15:49:10	<@arkiver>	so, if I read this correctly, access to https://www.zhihu.com/club/explore will be disables end of this month, and all actual posts will not be accessible anymore end of march?
15:49:49	<ok74>	hey
15:49:55	<@arkiver>	hi
15:50:16	<ok74>	just find out my twitter account was targeted by your org
15:50:40		ok quits [Remote host closed the connection]
15:52:03	<ok74>	don't get the idea to put a bot to stalk evey of my tweet
15:54:03	<ok74>	someone can give my some explanation please
15:54:12	<madpro\|m>	Hi ok74,
15:54:18	<ok74>	hi
15:54:23	<madpro\|m>	That's IRC for you, it can take a few hours for people to respond.
15:54:30	<thuban>	ok74: we archive a very broad range of material. if you don't want your account archived, it's best to contact archive.org and ask for it to be excluded. that will prevent everyone from saving it there, not just us https://help.archive.org/help/how-do-i-request-to-remove-something-from-archive-org/
15:55:26	<madpro\|m>	Rest assured Archive Team is a bona fide volunteer organisation. Its mission is to preserve digital heritage, without disturbing people if possible.
15:56:44	<madpro\|m>	as thuban: mentioned, Archive Team scrapes of Twitter are redirected to the archive.org (unaffiliated). So you can ask for a take-down from archive.org, directly.
15:56:55	<ok74>	man i only tweeted 5 times in 2 years you archived all including 3 tweets from a conversation in a space where i wrote to a friend some location (the tweets lasted litteraly 2 min)
15:56:59	<ok74>	it's insane
15:58:06	<ok74>	based on the fact i'm osint volonteer it can be so harmful
15:58:33	<madpro\|m>	Yeah, we have lot of overlap.
15:58:37	<madpro\|m>	If you are familliar with DEFCON
15:58:55	<ok74>	yes
15:58:56	<madpro\|m>	With OS-INT, I mean.
15:59:06	<ok74>	i kniow that dude
16:00:40	<h2ibot>	Bzc6p edited EOldal (+238, Finished.): https://wiki.archiveteam.org/?diff=49402&oldid=49291
16:04:00	<madpro\|m>	ok74: An AT member once put it like this
16:04:21	<madpro\|m>	"Our priority should be sites where user content was solicited and then provided.."
16:06:02	<madpro\|m>	And that is a good maxim. It trusts the original author's consent and even will in making their content public.
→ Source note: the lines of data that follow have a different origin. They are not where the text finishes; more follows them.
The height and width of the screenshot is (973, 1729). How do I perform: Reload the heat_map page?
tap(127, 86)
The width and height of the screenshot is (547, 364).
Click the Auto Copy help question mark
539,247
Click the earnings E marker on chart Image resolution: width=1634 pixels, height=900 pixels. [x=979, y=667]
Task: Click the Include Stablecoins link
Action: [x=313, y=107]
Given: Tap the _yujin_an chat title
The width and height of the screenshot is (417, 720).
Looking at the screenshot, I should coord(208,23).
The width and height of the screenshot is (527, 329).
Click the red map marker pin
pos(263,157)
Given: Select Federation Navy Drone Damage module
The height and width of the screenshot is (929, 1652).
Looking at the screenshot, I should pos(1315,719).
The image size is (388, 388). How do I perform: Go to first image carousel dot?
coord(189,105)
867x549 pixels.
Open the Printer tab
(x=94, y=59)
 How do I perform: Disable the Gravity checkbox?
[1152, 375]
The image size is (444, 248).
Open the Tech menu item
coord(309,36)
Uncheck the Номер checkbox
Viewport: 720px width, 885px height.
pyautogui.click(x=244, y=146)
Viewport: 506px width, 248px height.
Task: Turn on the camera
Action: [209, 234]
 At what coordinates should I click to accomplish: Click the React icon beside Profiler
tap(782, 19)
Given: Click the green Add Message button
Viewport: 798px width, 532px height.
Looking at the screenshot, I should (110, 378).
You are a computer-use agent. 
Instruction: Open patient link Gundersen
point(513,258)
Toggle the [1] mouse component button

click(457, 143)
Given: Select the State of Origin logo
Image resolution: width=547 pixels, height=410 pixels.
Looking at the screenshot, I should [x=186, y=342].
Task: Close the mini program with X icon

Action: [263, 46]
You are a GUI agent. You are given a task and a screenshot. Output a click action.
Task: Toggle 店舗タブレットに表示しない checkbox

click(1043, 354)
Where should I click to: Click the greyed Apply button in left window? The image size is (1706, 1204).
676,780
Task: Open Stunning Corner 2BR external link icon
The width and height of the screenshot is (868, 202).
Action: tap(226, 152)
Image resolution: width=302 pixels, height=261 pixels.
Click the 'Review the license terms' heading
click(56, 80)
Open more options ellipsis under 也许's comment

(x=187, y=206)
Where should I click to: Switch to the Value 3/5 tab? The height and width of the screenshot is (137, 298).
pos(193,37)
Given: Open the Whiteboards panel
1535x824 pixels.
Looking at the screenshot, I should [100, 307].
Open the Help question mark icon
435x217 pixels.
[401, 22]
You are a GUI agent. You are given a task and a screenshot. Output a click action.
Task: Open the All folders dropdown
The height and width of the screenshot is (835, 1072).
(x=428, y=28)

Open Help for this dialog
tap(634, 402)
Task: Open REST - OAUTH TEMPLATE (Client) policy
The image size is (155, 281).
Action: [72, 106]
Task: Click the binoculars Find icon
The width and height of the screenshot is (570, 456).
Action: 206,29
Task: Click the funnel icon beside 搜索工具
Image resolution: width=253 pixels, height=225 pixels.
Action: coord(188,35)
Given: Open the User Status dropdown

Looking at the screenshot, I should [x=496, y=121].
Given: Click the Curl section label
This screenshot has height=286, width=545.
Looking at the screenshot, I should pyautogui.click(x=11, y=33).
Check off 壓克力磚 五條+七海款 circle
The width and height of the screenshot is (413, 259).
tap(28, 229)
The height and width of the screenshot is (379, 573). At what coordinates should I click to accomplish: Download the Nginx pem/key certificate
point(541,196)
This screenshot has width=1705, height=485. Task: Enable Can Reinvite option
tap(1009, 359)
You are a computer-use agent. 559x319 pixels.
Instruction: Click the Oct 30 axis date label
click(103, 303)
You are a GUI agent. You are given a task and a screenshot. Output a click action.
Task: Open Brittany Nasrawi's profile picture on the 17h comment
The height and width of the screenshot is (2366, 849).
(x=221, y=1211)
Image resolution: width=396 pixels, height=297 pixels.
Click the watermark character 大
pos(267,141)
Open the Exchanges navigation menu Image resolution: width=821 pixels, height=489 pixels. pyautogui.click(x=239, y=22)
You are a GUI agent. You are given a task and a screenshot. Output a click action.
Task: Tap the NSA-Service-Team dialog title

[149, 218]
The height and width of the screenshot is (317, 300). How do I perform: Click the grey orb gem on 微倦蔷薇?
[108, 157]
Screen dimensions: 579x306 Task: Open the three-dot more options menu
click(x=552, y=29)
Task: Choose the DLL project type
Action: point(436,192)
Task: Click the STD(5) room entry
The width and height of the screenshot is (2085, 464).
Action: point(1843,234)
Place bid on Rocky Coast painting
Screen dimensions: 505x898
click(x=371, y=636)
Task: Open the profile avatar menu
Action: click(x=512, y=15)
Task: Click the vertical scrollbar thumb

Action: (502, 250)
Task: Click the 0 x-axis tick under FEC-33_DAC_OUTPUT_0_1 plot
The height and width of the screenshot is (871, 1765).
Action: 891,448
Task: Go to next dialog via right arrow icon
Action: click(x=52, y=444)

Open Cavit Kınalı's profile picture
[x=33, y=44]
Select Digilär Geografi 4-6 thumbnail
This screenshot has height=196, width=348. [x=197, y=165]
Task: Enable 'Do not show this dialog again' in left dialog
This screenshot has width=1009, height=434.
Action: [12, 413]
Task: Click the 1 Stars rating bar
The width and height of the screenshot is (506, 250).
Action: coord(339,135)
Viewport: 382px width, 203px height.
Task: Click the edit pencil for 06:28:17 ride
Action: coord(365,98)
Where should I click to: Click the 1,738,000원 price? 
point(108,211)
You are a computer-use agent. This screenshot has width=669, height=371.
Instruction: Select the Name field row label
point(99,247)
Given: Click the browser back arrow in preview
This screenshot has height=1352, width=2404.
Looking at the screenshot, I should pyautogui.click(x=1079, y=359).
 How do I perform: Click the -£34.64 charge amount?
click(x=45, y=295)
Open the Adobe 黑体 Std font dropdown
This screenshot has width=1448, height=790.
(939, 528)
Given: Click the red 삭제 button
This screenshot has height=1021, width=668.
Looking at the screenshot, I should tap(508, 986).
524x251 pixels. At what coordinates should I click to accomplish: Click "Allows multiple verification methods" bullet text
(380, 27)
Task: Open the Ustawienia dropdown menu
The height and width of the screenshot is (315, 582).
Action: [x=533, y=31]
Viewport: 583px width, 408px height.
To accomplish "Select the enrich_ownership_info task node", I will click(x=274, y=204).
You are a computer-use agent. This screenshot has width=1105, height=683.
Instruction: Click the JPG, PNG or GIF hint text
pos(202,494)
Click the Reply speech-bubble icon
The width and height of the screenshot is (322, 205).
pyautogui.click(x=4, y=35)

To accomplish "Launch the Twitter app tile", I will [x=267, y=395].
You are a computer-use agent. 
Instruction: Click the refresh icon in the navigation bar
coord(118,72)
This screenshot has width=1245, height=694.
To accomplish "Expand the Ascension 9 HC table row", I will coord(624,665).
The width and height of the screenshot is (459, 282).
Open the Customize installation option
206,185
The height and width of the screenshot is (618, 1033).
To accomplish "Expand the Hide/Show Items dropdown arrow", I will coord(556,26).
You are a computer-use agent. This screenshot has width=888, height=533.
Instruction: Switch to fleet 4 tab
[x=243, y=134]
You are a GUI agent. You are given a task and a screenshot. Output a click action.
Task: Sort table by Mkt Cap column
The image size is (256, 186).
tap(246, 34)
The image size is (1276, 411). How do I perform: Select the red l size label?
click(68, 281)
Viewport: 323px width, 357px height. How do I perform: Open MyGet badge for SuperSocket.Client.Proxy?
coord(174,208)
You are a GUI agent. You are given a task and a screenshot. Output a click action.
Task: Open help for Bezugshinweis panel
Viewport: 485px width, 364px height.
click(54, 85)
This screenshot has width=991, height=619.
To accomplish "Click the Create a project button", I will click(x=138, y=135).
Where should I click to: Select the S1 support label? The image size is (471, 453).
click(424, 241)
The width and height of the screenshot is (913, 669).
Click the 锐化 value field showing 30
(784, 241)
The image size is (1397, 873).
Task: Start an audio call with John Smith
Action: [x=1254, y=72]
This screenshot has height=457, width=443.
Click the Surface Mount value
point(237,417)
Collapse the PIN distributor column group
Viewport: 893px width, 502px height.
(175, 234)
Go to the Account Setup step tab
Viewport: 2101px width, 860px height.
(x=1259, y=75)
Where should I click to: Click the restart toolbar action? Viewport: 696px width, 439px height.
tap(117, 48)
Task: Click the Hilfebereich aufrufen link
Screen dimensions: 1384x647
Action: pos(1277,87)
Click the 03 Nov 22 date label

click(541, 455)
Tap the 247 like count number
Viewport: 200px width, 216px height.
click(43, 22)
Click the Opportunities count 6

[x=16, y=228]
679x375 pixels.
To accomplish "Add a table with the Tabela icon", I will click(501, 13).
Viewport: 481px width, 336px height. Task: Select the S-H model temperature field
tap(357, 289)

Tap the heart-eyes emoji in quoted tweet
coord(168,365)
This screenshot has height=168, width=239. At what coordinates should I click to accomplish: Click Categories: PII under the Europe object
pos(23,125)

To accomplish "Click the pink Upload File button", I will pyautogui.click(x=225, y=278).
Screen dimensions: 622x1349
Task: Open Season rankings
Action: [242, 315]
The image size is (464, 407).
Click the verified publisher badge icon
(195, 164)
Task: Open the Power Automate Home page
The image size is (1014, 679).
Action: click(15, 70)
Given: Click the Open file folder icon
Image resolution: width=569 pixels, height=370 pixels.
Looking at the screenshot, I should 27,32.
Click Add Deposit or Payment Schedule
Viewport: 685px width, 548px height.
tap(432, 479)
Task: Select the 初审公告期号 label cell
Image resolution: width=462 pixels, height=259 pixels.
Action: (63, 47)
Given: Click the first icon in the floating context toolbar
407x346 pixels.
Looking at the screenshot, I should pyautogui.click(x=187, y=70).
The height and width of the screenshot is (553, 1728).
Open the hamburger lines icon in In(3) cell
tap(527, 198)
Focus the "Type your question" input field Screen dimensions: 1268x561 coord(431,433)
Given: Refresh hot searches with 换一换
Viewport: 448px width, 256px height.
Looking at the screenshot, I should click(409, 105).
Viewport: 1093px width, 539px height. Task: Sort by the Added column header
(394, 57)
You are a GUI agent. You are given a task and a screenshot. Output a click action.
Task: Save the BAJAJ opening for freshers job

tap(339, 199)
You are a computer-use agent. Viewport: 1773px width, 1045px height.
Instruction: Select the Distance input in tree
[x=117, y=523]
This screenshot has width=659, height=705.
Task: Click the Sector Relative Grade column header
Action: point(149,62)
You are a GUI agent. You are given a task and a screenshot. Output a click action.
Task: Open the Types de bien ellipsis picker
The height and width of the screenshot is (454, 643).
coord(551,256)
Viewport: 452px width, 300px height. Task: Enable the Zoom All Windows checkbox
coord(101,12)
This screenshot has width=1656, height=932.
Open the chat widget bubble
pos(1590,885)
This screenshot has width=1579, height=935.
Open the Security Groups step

16:06:27	<madpro\|m>	Every now and again, a tracker may slip-up. Or someone may dump links important to them into the crawler.
16:07:28	<madpro\|m>	That's why archive.org has its take-down form. That's how we uphold "the right to be forgotten"
16:09:02	<madpro\|m>	Compared to CommonCrawl and larger projects, I would say that Archive Team is much more reasonable.
16:09:05	<madpro\|m>	Wouldn't you agree?
16:09:49		ivan leaves
16:15:30	<ok74>	i don't know much about commoncrawl or larger projects, but you right it was a mistake to use a non-randomised pseudonym and to tweet publicly location to meet friend
16:16:49	<madpro\|m>	Mistakes happen, don't be ashamed. :)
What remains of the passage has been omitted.